Oldham Historical Research Group

'What passing-bells for these who die as cattle?
- Only the monstrous anger of the guns.'
from 'Anthem for Doomed Youth' by Wilfred Owen

1914 - 1918

BRITISH BATTLES DURING 1918 (8th AUG. TO 11th NOV., 1918)

This map (in the 'Public Domain') is viewable as a much larger image, with zoom capability, on the British Library website, HERE

This descriptive text comes from the British Library website:
"This colourful map was produced by the War Office, printed by Waterlow & Son and available for public sale. It provides a summary of the British, American and Empire troops' Hundred Days offensive leading to German surrender on 11 November 1918.

It shows the advance as distinctly ordered phases, coloured first yellow, then green, red and blue. Diagonal stripes in these same colours distinguish German withdrawals from retreats. Text descriptions and figures of prisoners captured by Allied forces are also supplied.

The language of the map suggests an inevitability to German defeat in which even withdrawals (such as to the Hindenburg line in February 1917) were part of the Allied plan. The map contributed to the public's evaluation and official justification of the cost of four years of war."

On the British Library website, HERE, this map (in the 'Public Domain') is viewable with zoom capability,
Also ... The British Library - WW1 "Over 50 articles about World War One, written by leading experts"

Transcript of text :


THE BATTLE OF AMIENS disengaged Amiens, until then in range of the German guns, and freed the Paris - Amiens railway. Our attack was then transferred to the north in

THE BATTLE OF BAPAUME which, turning the flank of the German positions on the Somme, compelled the enemy to withdraw to the east bank of the river. His new position was then turned from the north by

THE BATTLE OF ARRAS by which the Drocourt - Quéant line was broken and the enemy was forced to fall back on the outer defences of the Hindenburg Line. As the direct result of these battles.

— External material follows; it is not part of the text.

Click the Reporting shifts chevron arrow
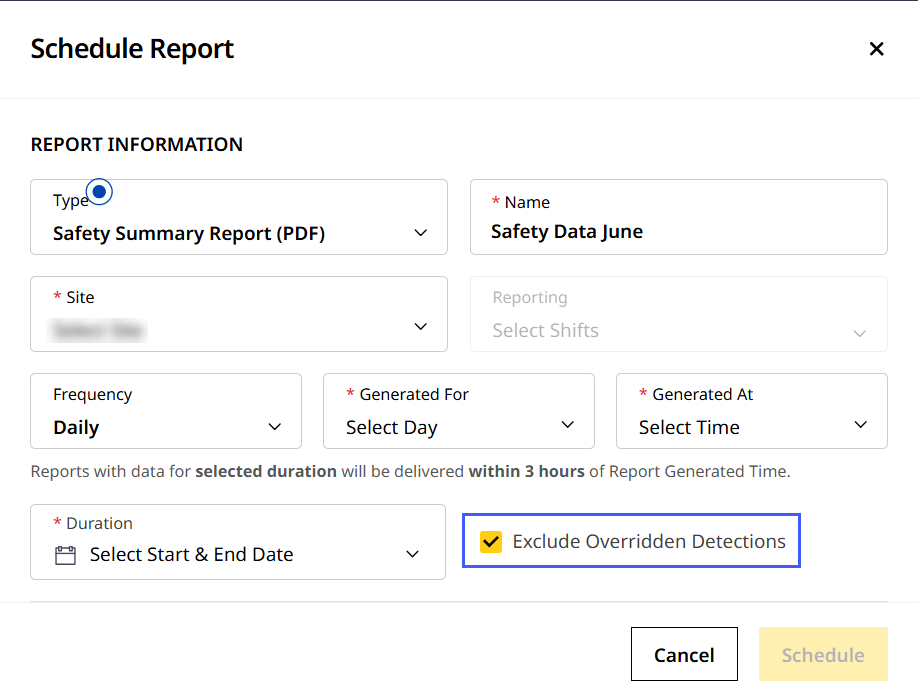Viewport: 918px width, 699px height. click(859, 333)
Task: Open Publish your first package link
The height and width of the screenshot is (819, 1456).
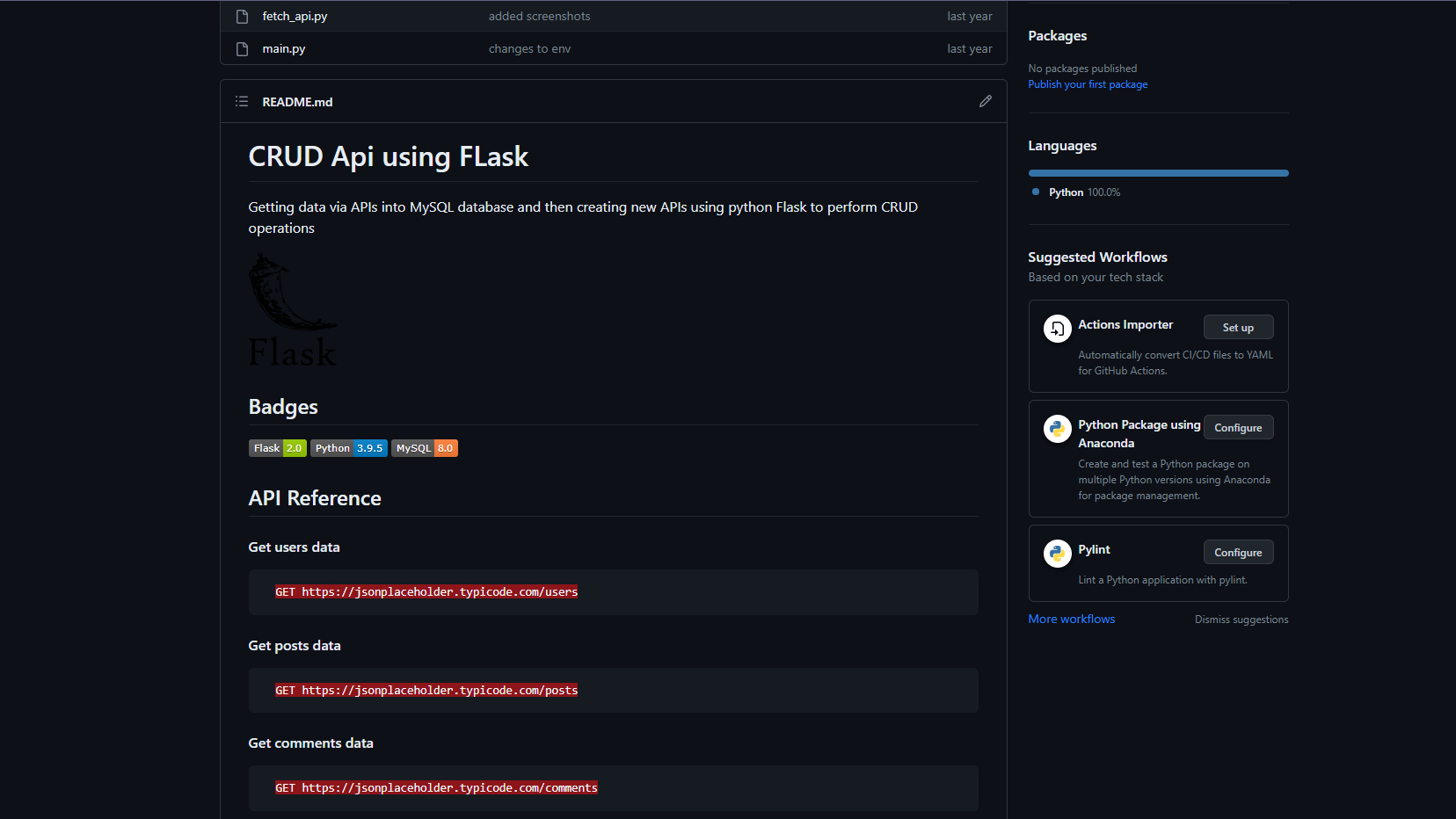Action: tap(1088, 84)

THE LYS SALIENT was evacuated by the enemy and we regained Lens - Merville - Bailleul - Kemmel Hill and freed Hazebrouck and the important railways there. Then came

THE BATTLE OF EPEHY which broke through the outer Hindenburg defences and brought us into position for attack on the main line in

THE BATTLE OF CAMBRAI - ST. QUENTIN which in ten days of victorious fighting broke through the last and strongest of the enemy's fully prepared positions, opening the way to a war of movement and an advance on the German main lines of communication. These great assaults fall into three main phases : -

1. The storming of the Canal du Nord on the left of our attack and the advance on Cambrai, followed immediately by


3. The development of these successes by a general attack on the whole front which broke through the last of the German defences in the rear of the Hindenburg Line, forcing the enemy to evacuate Cambrai and St. Quentin and fall back on the line of the River Selle. These battles, striking at vital enemy communications, created a huge salient in his lines. Meanwhile further north in

THE BATTLE OF YPRES British and Belgians forced the enemy back from Ypres and drove a salient into his lines which endangered his positions on the Belgian Coast. This success was extended by

THE BATTLE OF COURTRAI which widened and deepened this salient and resulted in the capture of Halluin, Menin and Courtrai. This series of battles north and south had as their immediate result, in the south,

THE EVACUATION OF LAON and the retreat of the enemy to the line of the Aisne, and, in the centre,

THE WITHDRAWAL TO THE SCHELDT in which Lille and the great industrial district of France were freed there, and in the north,

THE CLEARING OF THE BELGIAN COAST, whereby the enemy was deprived of his important submarine bases at Ostend, Zeebrugge and Bruges. The enemy was now now back on the line of the Selle and Scheldt rivers.

THE BATTLE OF THE SELLE forced him from the line of that river and drove still another salient into his defences. It was followed by the final blow -

THE BATTLE OF MAUBEUGE which struck at and broke the enemy's last important lateral communications, turned his positions on the Scheldt and forced him to to retreat rapidly from Courtrai. This victory was completed the great strategical aim of the whole series of battles by dividing, in effect, the enemy's forces into two parts, one on each side of the great natural barrier of the Ardennes. The pursuit of the beaten enemy all along the Allied line was only stopped by the Armistice.